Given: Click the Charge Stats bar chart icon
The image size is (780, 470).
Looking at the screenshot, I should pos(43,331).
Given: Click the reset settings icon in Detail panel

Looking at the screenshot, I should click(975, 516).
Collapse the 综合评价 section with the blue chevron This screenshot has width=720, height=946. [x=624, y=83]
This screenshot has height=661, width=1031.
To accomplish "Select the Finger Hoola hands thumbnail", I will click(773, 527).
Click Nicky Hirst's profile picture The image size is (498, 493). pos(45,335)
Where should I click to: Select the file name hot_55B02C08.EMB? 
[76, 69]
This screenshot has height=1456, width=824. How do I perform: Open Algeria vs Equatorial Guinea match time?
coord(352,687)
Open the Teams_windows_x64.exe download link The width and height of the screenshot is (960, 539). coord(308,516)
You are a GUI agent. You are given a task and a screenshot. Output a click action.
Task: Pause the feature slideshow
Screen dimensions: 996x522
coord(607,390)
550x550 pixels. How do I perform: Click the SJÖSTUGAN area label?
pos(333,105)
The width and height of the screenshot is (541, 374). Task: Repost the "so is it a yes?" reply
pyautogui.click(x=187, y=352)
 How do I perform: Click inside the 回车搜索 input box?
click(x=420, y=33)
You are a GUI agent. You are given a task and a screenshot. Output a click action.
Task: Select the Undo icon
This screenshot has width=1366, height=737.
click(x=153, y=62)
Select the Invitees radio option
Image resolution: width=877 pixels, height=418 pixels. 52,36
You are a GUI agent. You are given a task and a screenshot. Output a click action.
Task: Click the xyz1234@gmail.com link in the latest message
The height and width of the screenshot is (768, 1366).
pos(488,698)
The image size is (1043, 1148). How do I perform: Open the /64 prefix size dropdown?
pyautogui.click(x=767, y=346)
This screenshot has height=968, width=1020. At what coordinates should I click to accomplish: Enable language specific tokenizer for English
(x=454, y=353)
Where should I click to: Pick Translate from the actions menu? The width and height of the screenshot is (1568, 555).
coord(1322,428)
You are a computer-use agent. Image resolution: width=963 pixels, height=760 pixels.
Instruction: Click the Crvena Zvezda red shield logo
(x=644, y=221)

──────

Task directions: Repeat the whole listing, keeping every word exactly as it is.

Answer below:
Given: Click the Charge Stats bar chart icon
The image size is (780, 470).
Looking at the screenshot, I should pos(43,331).
Given: Click the reset settings icon in Detail panel

Looking at the screenshot, I should click(975, 516).
Collapse the 综合评价 section with the blue chevron This screenshot has width=720, height=946. [x=624, y=83]
This screenshot has height=661, width=1031.
To accomplish "Select the Finger Hoola hands thumbnail", I will click(773, 527).
Click Nicky Hirst's profile picture The image size is (498, 493). pos(45,335)
Where should I click to: Select the file name hot_55B02C08.EMB? 
[76, 69]
This screenshot has height=1456, width=824. How do I perform: Open Algeria vs Equatorial Guinea match time?
coord(352,687)
Open the Teams_windows_x64.exe download link The width and height of the screenshot is (960, 539). coord(308,516)
You are a GUI agent. You are given a task and a screenshot. Output a click action.
Task: Pause the feature slideshow
Screen dimensions: 996x522
coord(607,390)
550x550 pixels. How do I perform: Click the SJÖSTUGAN area label?
pos(333,105)
The width and height of the screenshot is (541, 374). Task: Repost the "so is it a yes?" reply
pyautogui.click(x=187, y=352)
 How do I perform: Click inside the 回车搜索 input box?
click(x=420, y=33)
You are a GUI agent. You are given a task and a screenshot. Output a click action.
Task: Select the Undo icon
This screenshot has width=1366, height=737.
click(x=153, y=62)
Select the Invitees radio option
Image resolution: width=877 pixels, height=418 pixels. 52,36
You are a GUI agent. You are given a task and a screenshot. Output a click action.
Task: Click the xyz1234@gmail.com link in the latest message
The height and width of the screenshot is (768, 1366).
pos(488,698)
The image size is (1043, 1148). How do I perform: Open the /64 prefix size dropdown?
pyautogui.click(x=767, y=346)
This screenshot has height=968, width=1020. At what coordinates should I click to accomplish: Enable language specific tokenizer for English
(x=454, y=353)
Where should I click to: Pick Translate from the actions menu? The width and height of the screenshot is (1568, 555).
coord(1322,428)
You are a computer-use agent. Image resolution: width=963 pixels, height=760 pixels.
Instruction: Click the Crvena Zvezda red shield logo
(x=644, y=221)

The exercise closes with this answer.